> [Exercise details] Swap "trash icon" for "bin icon" in everything from the line containing "Clear the Font tag with X icon" down to the line containing "(1407, 142)", and give back only those lines with nothing else altered.

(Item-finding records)
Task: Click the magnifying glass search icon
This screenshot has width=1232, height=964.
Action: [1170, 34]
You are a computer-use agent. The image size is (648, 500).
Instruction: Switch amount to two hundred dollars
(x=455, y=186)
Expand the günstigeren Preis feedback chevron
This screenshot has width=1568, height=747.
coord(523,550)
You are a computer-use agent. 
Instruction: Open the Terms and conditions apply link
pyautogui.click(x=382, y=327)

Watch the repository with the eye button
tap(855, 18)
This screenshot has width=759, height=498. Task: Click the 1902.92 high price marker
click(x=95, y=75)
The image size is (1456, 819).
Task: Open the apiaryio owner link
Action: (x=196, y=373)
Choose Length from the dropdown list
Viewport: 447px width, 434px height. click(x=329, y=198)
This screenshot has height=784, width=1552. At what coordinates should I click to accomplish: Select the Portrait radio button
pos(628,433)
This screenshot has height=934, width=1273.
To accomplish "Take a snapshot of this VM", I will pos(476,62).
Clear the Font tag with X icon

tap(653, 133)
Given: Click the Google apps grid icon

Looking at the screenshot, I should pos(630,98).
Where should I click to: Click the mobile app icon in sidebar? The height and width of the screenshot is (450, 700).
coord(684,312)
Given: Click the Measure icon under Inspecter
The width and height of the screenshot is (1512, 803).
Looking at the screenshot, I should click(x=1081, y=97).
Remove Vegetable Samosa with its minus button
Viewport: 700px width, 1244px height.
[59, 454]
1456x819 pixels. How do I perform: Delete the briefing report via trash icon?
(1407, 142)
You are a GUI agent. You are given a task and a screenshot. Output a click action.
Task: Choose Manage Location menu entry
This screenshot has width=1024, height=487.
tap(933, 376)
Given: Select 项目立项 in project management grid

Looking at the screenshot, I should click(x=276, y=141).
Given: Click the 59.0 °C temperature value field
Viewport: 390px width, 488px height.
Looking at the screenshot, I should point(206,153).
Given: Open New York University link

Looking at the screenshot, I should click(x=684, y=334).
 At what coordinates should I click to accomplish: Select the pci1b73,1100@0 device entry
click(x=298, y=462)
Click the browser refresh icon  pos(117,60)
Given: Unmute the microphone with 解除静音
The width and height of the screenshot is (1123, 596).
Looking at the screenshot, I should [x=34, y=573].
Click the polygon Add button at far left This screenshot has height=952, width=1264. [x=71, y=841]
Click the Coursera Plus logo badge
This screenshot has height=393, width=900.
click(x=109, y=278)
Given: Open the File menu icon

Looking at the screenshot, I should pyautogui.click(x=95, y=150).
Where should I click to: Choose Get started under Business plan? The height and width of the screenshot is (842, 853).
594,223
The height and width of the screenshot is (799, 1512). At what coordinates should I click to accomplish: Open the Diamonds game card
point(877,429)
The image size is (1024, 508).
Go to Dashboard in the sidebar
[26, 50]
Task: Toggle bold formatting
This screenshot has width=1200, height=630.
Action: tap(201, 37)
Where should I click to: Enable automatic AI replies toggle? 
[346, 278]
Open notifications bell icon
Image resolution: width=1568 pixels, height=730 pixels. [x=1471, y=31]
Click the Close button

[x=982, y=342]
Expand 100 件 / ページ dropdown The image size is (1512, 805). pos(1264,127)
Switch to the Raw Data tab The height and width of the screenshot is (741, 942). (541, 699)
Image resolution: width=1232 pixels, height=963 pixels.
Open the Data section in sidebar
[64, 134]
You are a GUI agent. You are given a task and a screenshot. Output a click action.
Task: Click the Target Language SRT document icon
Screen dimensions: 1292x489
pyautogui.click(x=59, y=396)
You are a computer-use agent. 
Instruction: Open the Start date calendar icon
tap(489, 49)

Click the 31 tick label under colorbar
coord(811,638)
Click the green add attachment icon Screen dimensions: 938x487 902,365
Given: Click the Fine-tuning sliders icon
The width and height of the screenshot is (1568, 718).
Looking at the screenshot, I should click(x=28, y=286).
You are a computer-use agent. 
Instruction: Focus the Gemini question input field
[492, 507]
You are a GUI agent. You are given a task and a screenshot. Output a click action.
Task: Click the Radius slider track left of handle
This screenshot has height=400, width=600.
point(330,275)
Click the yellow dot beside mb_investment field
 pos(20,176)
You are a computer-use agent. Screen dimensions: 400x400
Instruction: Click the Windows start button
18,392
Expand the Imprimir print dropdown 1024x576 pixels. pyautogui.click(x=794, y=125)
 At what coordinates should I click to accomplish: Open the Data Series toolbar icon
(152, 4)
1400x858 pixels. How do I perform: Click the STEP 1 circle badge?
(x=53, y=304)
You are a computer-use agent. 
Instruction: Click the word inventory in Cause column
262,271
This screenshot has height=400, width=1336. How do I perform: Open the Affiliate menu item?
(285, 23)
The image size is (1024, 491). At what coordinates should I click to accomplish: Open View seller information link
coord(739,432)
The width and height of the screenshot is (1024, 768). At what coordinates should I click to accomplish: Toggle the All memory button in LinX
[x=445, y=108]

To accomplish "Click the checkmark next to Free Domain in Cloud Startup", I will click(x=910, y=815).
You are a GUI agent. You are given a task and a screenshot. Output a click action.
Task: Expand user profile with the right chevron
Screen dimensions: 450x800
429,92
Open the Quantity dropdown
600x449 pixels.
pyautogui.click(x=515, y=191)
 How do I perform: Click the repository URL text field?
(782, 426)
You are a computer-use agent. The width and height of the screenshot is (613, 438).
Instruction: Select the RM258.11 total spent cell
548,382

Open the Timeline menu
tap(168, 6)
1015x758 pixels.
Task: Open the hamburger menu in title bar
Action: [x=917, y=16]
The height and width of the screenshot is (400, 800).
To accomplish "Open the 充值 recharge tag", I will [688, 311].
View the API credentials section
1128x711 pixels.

> [Output below]
Clear the Font tag with X icon

tap(653, 133)
Given: Click the Google apps grid icon

Looking at the screenshot, I should pos(630,98).
Where should I click to: Click the mobile app icon in sidebar? The height and width of the screenshot is (450, 700).
coord(684,312)
Given: Click the Measure icon under Inspecter
The width and height of the screenshot is (1512, 803).
Looking at the screenshot, I should click(x=1081, y=97).
Remove Vegetable Samosa with its minus button
Viewport: 700px width, 1244px height.
[59, 454]
1456x819 pixels. How do I perform: Delete the briefing report via bin icon?
(1407, 142)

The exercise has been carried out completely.